⟨

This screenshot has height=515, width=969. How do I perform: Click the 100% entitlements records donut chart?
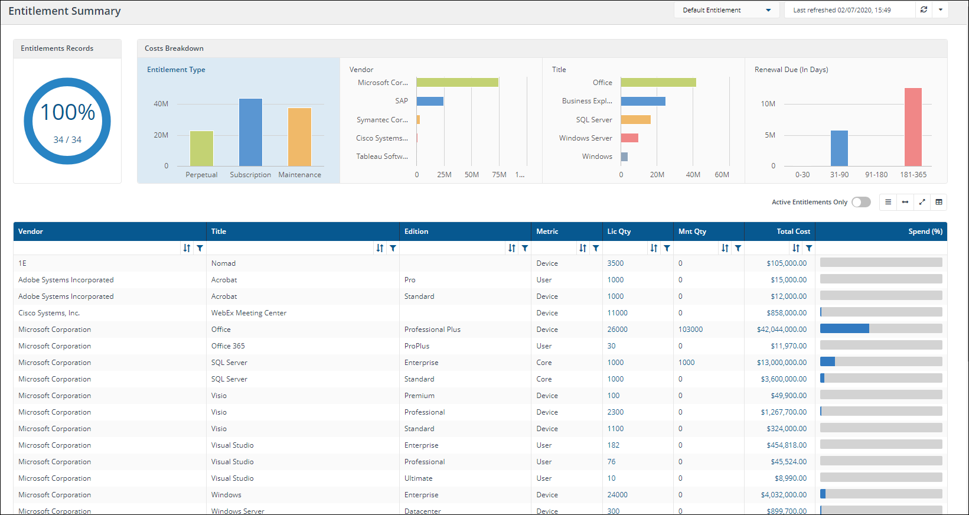pyautogui.click(x=67, y=121)
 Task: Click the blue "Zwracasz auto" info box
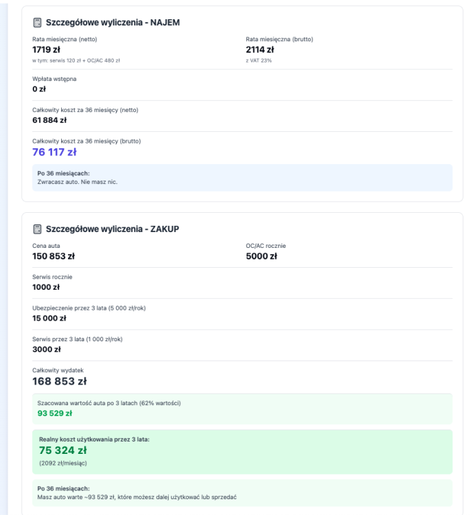point(242,177)
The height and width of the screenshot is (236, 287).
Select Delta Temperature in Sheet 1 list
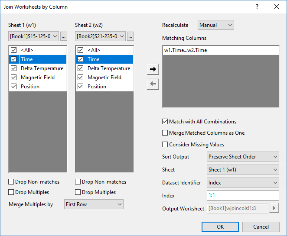click(42, 68)
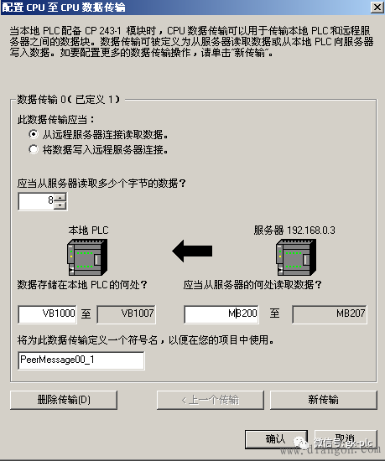
Task: Click the 数据传输 0 group box title
Action: coord(68,100)
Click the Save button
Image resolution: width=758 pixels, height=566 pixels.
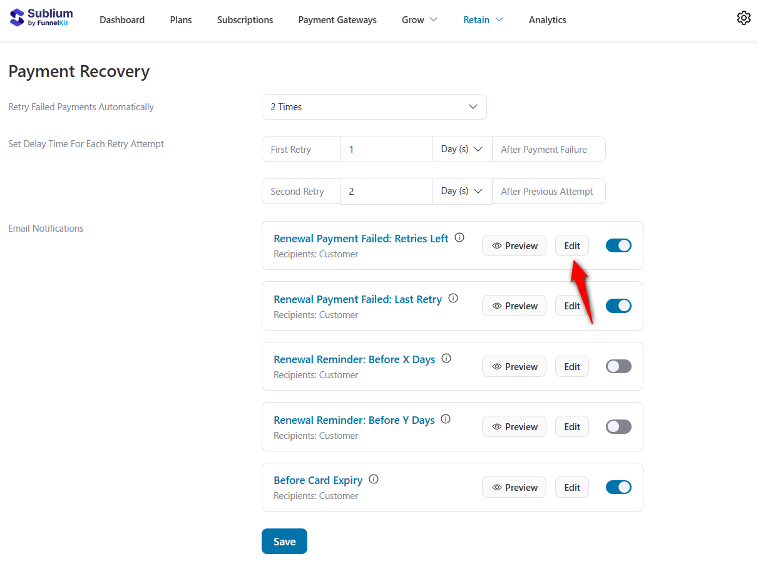tap(284, 541)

⟩

§ Your assignment:
Take every line of the material and copy it exactly, leaving out the pictures.

§ Task response:
This screenshot has height=515, width=969. How do I perform: Click the 100% entitlements records donut chart?
pyautogui.click(x=67, y=121)
 Task: Click the blue "Zwracasz auto" info box
point(242,177)
The height and width of the screenshot is (236, 287).
Select Delta Temperature in Sheet 1 list
click(42, 68)
Task: Click the 数据传输 0 group box title
Action: coord(68,100)
Click the Save button
Image resolution: width=758 pixels, height=566 pixels.
tap(284, 541)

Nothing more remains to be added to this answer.